Exercise: Rewrite every one of the records below as a numbered list, leaving out the blank lines.

[Data listing]
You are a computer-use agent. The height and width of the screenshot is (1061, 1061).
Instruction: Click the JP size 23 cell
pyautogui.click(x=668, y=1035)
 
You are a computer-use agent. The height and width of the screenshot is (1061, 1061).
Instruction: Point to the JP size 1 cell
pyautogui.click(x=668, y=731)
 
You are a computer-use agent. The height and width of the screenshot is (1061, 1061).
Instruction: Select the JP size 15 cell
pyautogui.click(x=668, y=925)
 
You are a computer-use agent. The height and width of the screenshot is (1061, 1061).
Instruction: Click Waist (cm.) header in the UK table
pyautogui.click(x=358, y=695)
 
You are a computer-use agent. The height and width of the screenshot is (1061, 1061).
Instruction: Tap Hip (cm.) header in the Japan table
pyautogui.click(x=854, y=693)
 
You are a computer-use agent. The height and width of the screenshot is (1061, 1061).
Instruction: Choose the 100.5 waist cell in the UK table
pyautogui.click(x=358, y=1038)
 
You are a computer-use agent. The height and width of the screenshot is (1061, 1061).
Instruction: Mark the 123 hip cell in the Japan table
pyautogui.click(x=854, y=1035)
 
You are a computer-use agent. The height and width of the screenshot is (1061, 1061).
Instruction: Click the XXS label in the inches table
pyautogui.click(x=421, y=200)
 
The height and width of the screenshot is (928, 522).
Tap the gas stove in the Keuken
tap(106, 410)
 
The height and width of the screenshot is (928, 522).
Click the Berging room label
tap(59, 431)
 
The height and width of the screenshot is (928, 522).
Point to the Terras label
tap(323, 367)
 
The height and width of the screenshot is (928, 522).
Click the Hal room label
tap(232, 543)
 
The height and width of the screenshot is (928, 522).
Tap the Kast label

Completed exercise:
1. You are a computer-use agent. The height and width of the screenshot is (1061, 1061).
2. Instruction: Click the JP size 23 cell
3. pyautogui.click(x=668, y=1035)
4. You are a computer-use agent. The height and width of the screenshot is (1061, 1061).
5. Instruction: Point to the JP size 1 cell
6. pyautogui.click(x=668, y=731)
7. You are a computer-use agent. The height and width of the screenshot is (1061, 1061).
8. Instruction: Select the JP size 15 cell
9. pyautogui.click(x=668, y=925)
10. You are a computer-use agent. The height and width of the screenshot is (1061, 1061).
11. Instruction: Click Waist (cm.) header in the UK table
12. pyautogui.click(x=358, y=695)
13. You are a computer-use agent. The height and width of the screenshot is (1061, 1061).
14. Instruction: Tap Hip (cm.) header in the Japan table
15. pyautogui.click(x=854, y=693)
16. You are a computer-use agent. The height and width of the screenshot is (1061, 1061).
17. Instruction: Choose the 100.5 waist cell in the UK table
18. pyautogui.click(x=358, y=1038)
19. You are a computer-use agent. The height and width of the screenshot is (1061, 1061).
20. Instruction: Mark the 123 hip cell in the Japan table
21. pyautogui.click(x=854, y=1035)
22. You are a computer-use agent. The height and width of the screenshot is (1061, 1061).
23. Instruction: Click the XXS label in the inches table
24. pyautogui.click(x=421, y=200)
25. The height and width of the screenshot is (928, 522).
26. Tap the gas stove in the Keuken
27. tap(106, 410)
28. The height and width of the screenshot is (928, 522).
29. Click the Berging room label
30. tap(59, 431)
31. The height and width of the screenshot is (928, 522).
32. Point to the Terras label
33. tap(323, 367)
34. The height and width of the screenshot is (928, 522).
35. Click the Hal room label
36. tap(232, 543)
37. The height and width of the screenshot is (928, 522).
38. Tap the Kast label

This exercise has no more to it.